(begin)

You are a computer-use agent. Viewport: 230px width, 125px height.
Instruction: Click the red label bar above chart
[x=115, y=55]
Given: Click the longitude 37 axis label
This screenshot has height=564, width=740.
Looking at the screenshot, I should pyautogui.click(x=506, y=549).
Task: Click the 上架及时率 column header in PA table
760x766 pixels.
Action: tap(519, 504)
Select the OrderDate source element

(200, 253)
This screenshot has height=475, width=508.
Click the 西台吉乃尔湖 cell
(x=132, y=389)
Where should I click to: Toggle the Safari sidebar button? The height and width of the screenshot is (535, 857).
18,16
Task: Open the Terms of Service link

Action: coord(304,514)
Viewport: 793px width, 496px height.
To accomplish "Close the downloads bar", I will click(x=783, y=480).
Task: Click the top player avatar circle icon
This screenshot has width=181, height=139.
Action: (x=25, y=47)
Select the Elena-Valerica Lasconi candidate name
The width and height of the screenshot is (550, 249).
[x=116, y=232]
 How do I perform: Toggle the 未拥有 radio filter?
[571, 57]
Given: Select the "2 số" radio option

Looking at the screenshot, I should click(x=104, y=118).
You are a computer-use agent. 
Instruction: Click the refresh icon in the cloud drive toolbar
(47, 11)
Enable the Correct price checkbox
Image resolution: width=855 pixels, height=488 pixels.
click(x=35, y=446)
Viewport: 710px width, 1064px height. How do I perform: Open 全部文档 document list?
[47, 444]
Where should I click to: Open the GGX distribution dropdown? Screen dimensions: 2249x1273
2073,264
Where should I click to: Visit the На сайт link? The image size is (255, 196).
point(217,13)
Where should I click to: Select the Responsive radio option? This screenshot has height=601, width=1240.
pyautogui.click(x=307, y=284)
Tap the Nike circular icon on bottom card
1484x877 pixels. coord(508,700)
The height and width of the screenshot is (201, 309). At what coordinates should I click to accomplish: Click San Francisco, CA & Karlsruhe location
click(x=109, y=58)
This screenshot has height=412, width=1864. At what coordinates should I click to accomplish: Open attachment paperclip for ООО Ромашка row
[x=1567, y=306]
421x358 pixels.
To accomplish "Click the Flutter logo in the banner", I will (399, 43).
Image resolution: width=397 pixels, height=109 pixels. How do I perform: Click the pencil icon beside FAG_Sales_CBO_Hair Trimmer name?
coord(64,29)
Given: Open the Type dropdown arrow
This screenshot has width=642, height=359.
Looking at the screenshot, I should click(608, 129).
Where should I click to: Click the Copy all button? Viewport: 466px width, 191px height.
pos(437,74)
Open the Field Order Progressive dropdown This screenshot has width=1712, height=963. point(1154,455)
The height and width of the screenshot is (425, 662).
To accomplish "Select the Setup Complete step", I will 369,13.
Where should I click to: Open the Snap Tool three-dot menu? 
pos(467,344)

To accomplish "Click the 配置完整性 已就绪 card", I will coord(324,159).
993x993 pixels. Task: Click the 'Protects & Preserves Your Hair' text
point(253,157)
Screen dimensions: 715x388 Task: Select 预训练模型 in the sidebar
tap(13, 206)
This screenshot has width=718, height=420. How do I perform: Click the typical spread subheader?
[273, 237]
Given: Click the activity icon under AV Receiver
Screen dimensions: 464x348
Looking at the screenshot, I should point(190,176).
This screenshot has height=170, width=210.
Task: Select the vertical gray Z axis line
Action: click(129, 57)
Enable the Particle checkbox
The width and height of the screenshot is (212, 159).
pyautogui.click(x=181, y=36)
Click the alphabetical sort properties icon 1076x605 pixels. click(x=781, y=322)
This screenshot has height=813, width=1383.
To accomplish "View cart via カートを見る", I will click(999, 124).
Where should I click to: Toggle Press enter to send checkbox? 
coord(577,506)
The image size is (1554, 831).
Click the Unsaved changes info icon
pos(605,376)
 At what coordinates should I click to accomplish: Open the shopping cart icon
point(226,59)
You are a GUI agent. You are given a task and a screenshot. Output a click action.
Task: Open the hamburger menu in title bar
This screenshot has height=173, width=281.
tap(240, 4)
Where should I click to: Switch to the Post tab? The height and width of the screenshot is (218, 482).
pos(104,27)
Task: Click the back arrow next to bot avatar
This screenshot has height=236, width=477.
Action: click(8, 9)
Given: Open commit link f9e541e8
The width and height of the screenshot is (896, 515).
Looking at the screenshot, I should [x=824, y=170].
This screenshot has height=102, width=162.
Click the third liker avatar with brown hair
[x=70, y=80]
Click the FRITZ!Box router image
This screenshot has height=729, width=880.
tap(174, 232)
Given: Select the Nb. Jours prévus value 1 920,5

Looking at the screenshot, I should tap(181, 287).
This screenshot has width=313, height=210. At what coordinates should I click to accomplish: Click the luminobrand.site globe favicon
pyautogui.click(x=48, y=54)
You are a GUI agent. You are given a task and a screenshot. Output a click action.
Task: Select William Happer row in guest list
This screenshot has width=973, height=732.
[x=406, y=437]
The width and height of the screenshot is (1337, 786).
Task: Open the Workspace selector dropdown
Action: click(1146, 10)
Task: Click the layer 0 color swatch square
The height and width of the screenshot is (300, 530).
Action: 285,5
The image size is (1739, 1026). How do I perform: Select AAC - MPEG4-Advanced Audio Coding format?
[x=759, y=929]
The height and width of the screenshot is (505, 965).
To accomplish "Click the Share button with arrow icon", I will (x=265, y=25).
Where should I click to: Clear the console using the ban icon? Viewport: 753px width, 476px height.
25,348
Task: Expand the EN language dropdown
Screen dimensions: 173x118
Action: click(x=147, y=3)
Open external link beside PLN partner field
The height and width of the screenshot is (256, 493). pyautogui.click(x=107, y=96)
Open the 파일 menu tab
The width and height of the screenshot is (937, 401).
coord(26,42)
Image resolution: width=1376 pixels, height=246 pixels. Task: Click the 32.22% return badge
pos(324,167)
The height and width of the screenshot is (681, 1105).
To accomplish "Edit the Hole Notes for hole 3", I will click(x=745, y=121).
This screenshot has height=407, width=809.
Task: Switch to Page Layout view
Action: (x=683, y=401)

(end)

Transcribe, with no changes, the lines of the material from the one containing "This screenshot has width=313, height=210." through the one containing "Action: 285,5", both included.

**Task solution:**
This screenshot has width=313, height=210. At what coordinates should I click to accomplish: Click the luminobrand.site globe favicon
pyautogui.click(x=48, y=54)
You are a GUI agent. You are given a task and a screenshot. Output a click action.
Task: Select William Happer row in guest list
This screenshot has width=973, height=732.
[x=406, y=437]
The width and height of the screenshot is (1337, 786).
Task: Open the Workspace selector dropdown
Action: click(1146, 10)
Task: Click the layer 0 color swatch square
The height and width of the screenshot is (300, 530).
Action: 285,5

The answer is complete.